[What the task asks] Among the entries below, one stretch runs from the line that contains "[Nein] (1243, 2546)" through the line that contains "[button] (1550, 278)". Repeat that stretch exactly, ends included, and only that.

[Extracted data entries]

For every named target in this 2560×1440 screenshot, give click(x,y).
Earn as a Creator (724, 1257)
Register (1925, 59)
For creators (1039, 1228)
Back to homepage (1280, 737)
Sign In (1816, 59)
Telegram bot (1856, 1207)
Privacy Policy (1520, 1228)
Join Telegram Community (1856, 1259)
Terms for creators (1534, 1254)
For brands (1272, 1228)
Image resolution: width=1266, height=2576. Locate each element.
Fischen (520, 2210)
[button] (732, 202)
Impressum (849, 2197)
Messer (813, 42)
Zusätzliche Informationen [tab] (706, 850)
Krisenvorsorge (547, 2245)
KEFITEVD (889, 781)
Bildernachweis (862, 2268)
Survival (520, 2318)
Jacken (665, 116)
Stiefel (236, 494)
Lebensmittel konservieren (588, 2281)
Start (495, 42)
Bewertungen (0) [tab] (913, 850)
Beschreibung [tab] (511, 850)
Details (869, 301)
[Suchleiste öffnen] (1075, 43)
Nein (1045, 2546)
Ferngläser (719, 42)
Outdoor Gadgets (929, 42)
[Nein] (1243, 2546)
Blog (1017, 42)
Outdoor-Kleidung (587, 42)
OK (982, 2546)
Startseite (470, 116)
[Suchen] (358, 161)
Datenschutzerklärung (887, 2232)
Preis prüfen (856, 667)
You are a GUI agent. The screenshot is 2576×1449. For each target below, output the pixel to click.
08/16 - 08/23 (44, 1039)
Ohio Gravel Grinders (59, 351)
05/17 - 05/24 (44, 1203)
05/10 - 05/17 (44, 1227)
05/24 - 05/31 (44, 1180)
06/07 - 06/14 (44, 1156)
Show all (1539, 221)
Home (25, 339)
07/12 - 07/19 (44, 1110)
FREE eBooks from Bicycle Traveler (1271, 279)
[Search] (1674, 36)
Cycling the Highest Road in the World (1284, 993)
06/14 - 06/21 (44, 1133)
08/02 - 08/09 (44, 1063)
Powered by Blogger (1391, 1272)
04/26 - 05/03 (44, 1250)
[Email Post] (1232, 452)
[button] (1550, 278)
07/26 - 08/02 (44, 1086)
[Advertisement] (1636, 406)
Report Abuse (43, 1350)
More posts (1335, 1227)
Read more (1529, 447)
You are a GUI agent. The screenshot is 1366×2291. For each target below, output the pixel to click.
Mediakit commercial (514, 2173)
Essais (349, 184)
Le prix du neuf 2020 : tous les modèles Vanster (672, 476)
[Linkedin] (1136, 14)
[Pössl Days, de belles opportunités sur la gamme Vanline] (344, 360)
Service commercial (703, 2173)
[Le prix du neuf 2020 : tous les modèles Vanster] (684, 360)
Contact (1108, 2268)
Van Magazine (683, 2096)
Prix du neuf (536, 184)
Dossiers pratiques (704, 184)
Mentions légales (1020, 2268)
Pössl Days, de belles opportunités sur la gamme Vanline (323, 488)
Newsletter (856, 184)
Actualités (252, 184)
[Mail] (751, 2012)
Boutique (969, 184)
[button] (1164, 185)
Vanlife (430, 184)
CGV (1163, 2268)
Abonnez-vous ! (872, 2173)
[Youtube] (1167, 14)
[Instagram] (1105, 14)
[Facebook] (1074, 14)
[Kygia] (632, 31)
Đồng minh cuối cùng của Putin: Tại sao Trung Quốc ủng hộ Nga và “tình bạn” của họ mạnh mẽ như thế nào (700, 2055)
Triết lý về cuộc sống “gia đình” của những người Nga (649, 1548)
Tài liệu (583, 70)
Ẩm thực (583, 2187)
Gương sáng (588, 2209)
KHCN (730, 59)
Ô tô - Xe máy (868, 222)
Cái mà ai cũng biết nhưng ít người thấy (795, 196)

[Worked solution]
[Nein] (1243, 2546)
Blog (1017, 42)
Outdoor-Kleidung (587, 42)
OK (982, 2546)
Startseite (470, 116)
[Suchen] (358, 161)
Datenschutzerklärung (887, 2232)
Preis prüfen (856, 667)
You are a GUI agent. The screenshot is 2576×1449. For each target below, output the pixel to click.
08/16 - 08/23 (44, 1039)
Ohio Gravel Grinders (59, 351)
05/17 - 05/24 (44, 1203)
05/10 - 05/17 (44, 1227)
05/24 - 05/31 (44, 1180)
06/07 - 06/14 (44, 1156)
Show all (1539, 221)
Home (25, 339)
07/12 - 07/19 (44, 1110)
FREE eBooks from Bicycle Traveler (1271, 279)
[Search] (1674, 36)
Cycling the Highest Road in the World (1284, 993)
06/14 - 06/21 (44, 1133)
08/02 - 08/09 (44, 1063)
Powered by Blogger (1391, 1272)
04/26 - 05/03 (44, 1250)
[Email Post] (1232, 452)
[button] (1550, 278)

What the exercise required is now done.